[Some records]
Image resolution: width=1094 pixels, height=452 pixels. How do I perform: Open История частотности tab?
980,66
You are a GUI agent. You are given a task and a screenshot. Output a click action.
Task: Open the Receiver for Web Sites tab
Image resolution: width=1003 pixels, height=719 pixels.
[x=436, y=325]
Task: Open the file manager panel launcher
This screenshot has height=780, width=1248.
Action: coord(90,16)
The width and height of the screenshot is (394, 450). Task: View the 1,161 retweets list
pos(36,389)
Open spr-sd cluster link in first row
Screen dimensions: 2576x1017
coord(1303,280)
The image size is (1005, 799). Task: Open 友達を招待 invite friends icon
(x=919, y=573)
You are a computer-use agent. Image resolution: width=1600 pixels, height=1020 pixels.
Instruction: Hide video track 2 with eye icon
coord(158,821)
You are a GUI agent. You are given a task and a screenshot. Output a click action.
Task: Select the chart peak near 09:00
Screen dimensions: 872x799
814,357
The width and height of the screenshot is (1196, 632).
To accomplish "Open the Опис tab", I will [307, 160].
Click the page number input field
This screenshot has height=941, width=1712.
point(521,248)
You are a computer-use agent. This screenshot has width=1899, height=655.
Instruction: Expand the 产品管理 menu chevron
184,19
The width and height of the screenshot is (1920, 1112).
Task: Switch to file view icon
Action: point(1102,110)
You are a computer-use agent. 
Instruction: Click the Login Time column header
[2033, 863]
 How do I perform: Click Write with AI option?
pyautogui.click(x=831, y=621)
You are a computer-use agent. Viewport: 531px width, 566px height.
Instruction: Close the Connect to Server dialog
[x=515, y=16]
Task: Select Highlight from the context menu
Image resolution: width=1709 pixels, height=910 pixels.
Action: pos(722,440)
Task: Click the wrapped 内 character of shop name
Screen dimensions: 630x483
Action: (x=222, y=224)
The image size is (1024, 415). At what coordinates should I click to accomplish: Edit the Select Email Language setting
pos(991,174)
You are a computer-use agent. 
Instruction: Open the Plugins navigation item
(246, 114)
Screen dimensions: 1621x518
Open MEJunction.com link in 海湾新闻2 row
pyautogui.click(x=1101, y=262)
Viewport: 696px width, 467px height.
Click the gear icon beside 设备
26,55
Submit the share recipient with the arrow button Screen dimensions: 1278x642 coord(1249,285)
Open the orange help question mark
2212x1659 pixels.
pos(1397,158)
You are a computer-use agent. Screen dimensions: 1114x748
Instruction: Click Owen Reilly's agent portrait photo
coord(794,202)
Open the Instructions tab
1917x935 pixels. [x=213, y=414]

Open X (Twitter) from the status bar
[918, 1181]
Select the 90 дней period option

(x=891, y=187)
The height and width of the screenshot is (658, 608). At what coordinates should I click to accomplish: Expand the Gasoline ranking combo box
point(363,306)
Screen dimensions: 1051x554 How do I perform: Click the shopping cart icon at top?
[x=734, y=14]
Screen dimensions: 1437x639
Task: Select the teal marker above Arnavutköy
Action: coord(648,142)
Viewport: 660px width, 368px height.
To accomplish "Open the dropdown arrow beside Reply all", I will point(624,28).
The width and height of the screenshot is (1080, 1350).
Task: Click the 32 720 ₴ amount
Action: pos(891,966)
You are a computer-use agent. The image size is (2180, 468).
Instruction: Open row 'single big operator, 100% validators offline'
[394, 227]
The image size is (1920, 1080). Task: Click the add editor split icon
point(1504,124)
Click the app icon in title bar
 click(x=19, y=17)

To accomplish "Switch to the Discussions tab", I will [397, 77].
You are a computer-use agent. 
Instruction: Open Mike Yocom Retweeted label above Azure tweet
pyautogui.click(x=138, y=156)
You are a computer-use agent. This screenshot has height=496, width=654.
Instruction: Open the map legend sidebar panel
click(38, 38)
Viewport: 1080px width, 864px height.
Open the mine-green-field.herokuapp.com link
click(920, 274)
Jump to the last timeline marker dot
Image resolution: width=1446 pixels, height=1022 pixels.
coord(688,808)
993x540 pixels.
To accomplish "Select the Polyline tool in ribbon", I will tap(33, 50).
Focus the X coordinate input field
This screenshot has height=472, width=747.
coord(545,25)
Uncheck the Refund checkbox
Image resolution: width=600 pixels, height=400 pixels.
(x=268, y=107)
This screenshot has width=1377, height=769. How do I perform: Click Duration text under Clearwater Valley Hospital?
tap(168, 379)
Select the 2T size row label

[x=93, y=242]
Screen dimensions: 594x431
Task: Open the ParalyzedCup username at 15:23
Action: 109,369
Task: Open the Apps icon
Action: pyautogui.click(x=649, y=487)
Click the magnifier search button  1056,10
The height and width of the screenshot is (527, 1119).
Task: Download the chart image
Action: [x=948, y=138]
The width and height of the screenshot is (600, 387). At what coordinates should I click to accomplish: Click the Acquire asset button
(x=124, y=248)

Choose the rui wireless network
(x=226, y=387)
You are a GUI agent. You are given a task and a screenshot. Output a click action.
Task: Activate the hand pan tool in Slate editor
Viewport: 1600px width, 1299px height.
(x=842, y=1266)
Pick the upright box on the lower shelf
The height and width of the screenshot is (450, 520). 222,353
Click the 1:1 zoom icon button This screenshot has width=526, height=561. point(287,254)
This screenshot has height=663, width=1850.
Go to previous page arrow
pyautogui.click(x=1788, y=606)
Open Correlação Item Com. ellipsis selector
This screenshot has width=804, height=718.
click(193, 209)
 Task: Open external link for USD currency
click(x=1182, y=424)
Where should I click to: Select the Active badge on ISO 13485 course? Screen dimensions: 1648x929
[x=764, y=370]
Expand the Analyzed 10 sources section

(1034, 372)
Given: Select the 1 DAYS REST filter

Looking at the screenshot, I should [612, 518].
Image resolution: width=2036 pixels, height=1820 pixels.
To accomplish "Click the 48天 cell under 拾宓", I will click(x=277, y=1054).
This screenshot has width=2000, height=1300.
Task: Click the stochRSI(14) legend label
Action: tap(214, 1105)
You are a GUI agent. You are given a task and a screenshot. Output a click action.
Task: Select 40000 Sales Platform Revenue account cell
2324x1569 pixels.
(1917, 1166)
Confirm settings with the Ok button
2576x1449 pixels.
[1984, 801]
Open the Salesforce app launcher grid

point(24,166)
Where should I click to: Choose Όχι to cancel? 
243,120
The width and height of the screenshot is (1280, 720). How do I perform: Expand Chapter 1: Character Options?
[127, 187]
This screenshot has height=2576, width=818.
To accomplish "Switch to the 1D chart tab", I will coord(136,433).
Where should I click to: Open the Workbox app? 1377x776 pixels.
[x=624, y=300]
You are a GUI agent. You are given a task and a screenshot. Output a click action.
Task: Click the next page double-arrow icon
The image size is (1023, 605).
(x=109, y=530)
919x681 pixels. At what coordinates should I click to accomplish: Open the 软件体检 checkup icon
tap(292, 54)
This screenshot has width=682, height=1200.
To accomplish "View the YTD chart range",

_Problem to work on_
Format these lines as a Markdown table with two columns, Nr and Line, numbering each line and leaving out any blank lines. Cover every line.

_The output_
| Nr | Line |
|---|---|
| 1 | Image resolution: width=1094 pixels, height=452 pixels. How do I perform: Open История частотности tab? |
| 2 | 980,66 |
| 3 | You are a GUI agent. You are given a task and a screenshot. Output a click action. |
| 4 | Task: Open the Receiver for Web Sites tab |
| 5 | Image resolution: width=1003 pixels, height=719 pixels. |
| 6 | [x=436, y=325] |
| 7 | Task: Open the file manager panel launcher |
| 8 | This screenshot has height=780, width=1248. |
| 9 | Action: coord(90,16) |
| 10 | The width and height of the screenshot is (394, 450). Task: View the 1,161 retweets list |
| 11 | pos(36,389) |
| 12 | Open spr-sd cluster link in first row |
| 13 | Screen dimensions: 2576x1017 |
| 14 | coord(1303,280) |
| 15 | The image size is (1005, 799). Task: Open 友達を招待 invite friends icon |
| 16 | (x=919, y=573) |
| 17 | You are a computer-use agent. Image resolution: width=1600 pixels, height=1020 pixels. |
| 18 | Instruction: Hide video track 2 with eye icon |
| 19 | coord(158,821) |
| 20 | You are a GUI agent. You are given a task and a screenshot. Output a click action. |
| 21 | Task: Select the chart peak near 09:00 |
| 22 | Screen dimensions: 872x799 |
| 23 | 814,357 |
| 24 | The width and height of the screenshot is (1196, 632). |
| 25 | To accomplish "Open the Опис tab", I will [307, 160]. |
| 26 | Click the page number input field |
| 27 | This screenshot has height=941, width=1712. |
| 28 | point(521,248) |
| 29 | You are a computer-use agent. This screenshot has width=1899, height=655. |
| 30 | Instruction: Expand the 产品管理 menu chevron |
| 31 | 184,19 |
| 32 | The width and height of the screenshot is (1920, 1112). |
| 33 | Task: Switch to file view icon |
| 34 | Action: point(1102,110) |
| 35 | You are a computer-use agent.  |
| 36 | Instruction: Click the Login Time column header |
| 37 | [2033, 863] |
| 38 |  How do I perform: Click Write with AI option? |
| 39 | pyautogui.click(x=831, y=621) |
| 40 | You are a computer-use agent. Viewport: 531px width, 566px height. |
| 41 | Instruction: Close the Connect to Server dialog |
| 42 | [x=515, y=16] |
| 43 | Task: Select Highlight from the context menu |
| 44 | Image resolution: width=1709 pixels, height=910 pixels. |
| 45 | Action: pos(722,440) |
| 46 | Task: Click the wrapped 内 character of shop name |
| 47 | Screen dimensions: 630x483 |
| 48 | Action: (x=222, y=224) |
| 49 | The image size is (1024, 415). At what coordinates should I click to accomplish: Edit the Select Email Language setting |
| 50 | pos(991,174) |
| 51 | You are a computer-use agent.  |
| 52 | Instruction: Open the Plugins navigation item |
| 53 | (246, 114) |
| 54 | Screen dimensions: 1621x518 |
| 55 | Open MEJunction.com link in 海湾新闻2 row |
| 56 | pyautogui.click(x=1101, y=262) |
| 57 | Viewport: 696px width, 467px height. |
| 58 | Click the gear icon beside 设备 |
| 59 | 26,55 |
| 60 | Submit the share recipient with the arrow button Screen dimensions: 1278x642 coord(1249,285) |
| 61 | Open the orange help question mark |
| 62 | 2212x1659 pixels. |
| 63 | pos(1397,158) |
| 64 | You are a computer-use agent. Screen dimensions: 1114x748 |
| 65 | Instruction: Click Owen Reilly's agent portrait photo |
| 66 | coord(794,202) |
| 67 | Open the Instructions tab |
| 68 | 1917x935 pixels. [x=213, y=414] |
| 69 | Open X (Twitter) from the status bar |
| 70 | [918, 1181] |
| 71 | Select the 90 дней period option |
| 72 | (x=891, y=187) |
| 73 | The height and width of the screenshot is (658, 608). At what coordinates should I click to accomplish: Expand the Gasoline ranking combo box |
| 74 | point(363,306) |
| 75 | Screen dimensions: 1051x554 How do I perform: Click the shopping cart icon at top? |
| 76 | [x=734, y=14] |
| 77 | Screen dimensions: 1437x639 |
| 78 | Task: Select the teal marker above Arnavutköy |
| 79 | Action: coord(648,142) |
| 80 | Viewport: 660px width, 368px height. |
| 81 | To accomplish "Open the dropdown arrow beside Reply all", I will point(624,28). |
| 82 | The width and height of the screenshot is (1080, 1350). |
| 83 | Task: Click the 32 720 ₴ amount |
| 84 | Action: pos(891,966) |
| 85 | You are a computer-use agent. The image size is (2180, 468). |
| 86 | Instruction: Open row 'single big operator, 100% validators offline' |
| 87 | [394, 227] |
| 88 | The image size is (1920, 1080). Task: Click the add editor split icon |
| 89 | point(1504,124) |
| 90 | Click the app icon in title bar |
| 91 |  click(x=19, y=17) |
| 92 | To accomplish "Switch to the Discussions tab", I will [397, 77]. |
| 93 | You are a computer-use agent.  |
| 94 | Instruction: Open Mike Yocom Retweeted label above Azure tweet |
| 95 | pyautogui.click(x=138, y=156) |
| 96 | You are a computer-use agent. This screenshot has height=496, width=654. |
| 97 | Instruction: Open the map legend sidebar panel |
| 98 | click(38, 38) |
| 99 | Viewport: 1080px width, 864px height. |
| 100 | Open the mine-green-field.herokuapp.com link |
| 101 | click(920, 274) |
| 102 | Jump to the last timeline marker dot |
| 103 | Image resolution: width=1446 pixels, height=1022 pixels. |
| 104 | coord(688,808) |
| 105 | 993x540 pixels. |
| 106 | To accomplish "Select the Polyline tool in ribbon", I will tap(33, 50). |
| 107 | Focus the X coordinate input field |
| 108 | This screenshot has height=472, width=747. |
| 109 | coord(545,25) |
| 110 | Uncheck the Refund checkbox |
| 111 | Image resolution: width=600 pixels, height=400 pixels. |
| 112 | (x=268, y=107) |
| 113 | This screenshot has width=1377, height=769. How do I perform: Click Duration text under Clearwater Valley Hospital? |
| 114 | tap(168, 379) |
| 115 | Select the 2T size row label |
| 116 | [x=93, y=242] |
| 117 | Screen dimensions: 594x431 |
| 118 | Task: Open the ParalyzedCup username at 15:23 |
| 119 | Action: 109,369 |
| 120 | Task: Open the Apps icon |
| 121 | Action: pyautogui.click(x=649, y=487) |
| 122 | Click the magnifier search button  1056,10 |
| 123 | The height and width of the screenshot is (527, 1119). |
| 124 | Task: Download the chart image |
| 125 | Action: [x=948, y=138] |
| 126 | The width and height of the screenshot is (600, 387). At what coordinates should I click to accomplish: Click the Acquire asset button |
| 127 | (x=124, y=248) |
| 128 | Choose the rui wireless network |
| 129 | (x=226, y=387) |
| 130 | You are a GUI agent. You are given a task and a screenshot. Output a click action. |
| 131 | Task: Activate the hand pan tool in Slate editor |
| 132 | Viewport: 1600px width, 1299px height. |
| 133 | (x=842, y=1266) |
| 134 | Pick the upright box on the lower shelf |
| 135 | The height and width of the screenshot is (450, 520). 222,353 |
| 136 | Click the 1:1 zoom icon button This screenshot has width=526, height=561. point(287,254) |
| 137 | This screenshot has height=663, width=1850. |
| 138 | Go to previous page arrow |
| 139 | pyautogui.click(x=1788, y=606) |
| 140 | Open Correlação Item Com. ellipsis selector |
| 141 | This screenshot has width=804, height=718. |
| 142 | click(193, 209) |
| 143 |  Task: Open external link for USD currency |
| 144 | click(x=1182, y=424) |
| 145 | Where should I click to: Select the Active badge on ISO 13485 course? Screen dimensions: 1648x929 |
| 146 | [x=764, y=370] |
| 147 | Expand the Analyzed 10 sources section |
| 148 | (1034, 372) |
| 149 | Given: Select the 1 DAYS REST filter |
| 150 | Looking at the screenshot, I should [612, 518]. |
| 151 | Image resolution: width=2036 pixels, height=1820 pixels. |
| 152 | To accomplish "Click the 48天 cell under 拾宓", I will click(x=277, y=1054). |
| 153 | This screenshot has width=2000, height=1300. |
| 154 | Task: Click the stochRSI(14) legend label |
| 155 | Action: tap(214, 1105) |
| 156 | You are a GUI agent. You are given a task and a screenshot. Output a click action. |
| 157 | Task: Select 40000 Sales Platform Revenue account cell |
| 158 | 2324x1569 pixels. |
| 159 | (1917, 1166) |
| 160 | Confirm settings with the Ok button |
| 161 | 2576x1449 pixels. |
| 162 | [1984, 801] |
| 163 | Open the Salesforce app launcher grid |
| 164 | point(24,166) |
| 165 | Where should I click to: Choose Όχι to cancel?  |
| 166 | 243,120 |
| 167 | The width and height of the screenshot is (1280, 720). How do I perform: Expand Chapter 1: Character Options? |
| 168 | [127, 187] |
| 169 | This screenshot has height=2576, width=818. |
| 170 | To accomplish "Switch to the 1D chart tab", I will coord(136,433). |
| 171 | Where should I click to: Open the Workbox app? 1377x776 pixels. |
| 172 | [x=624, y=300] |
| 173 | You are a GUI agent. You are given a task and a screenshot. Output a click action. |
| 174 | Task: Click the next page double-arrow icon |
| 175 | The image size is (1023, 605). |
| 176 | (x=109, y=530) |
| 177 | 919x681 pixels. At what coordinates should I click to accomplish: Open the 软件体检 checkup icon |
| 178 | tap(292, 54) |
| 179 | This screenshot has width=682, height=1200. |
| 180 | To accomplish "View the YTD chart range", |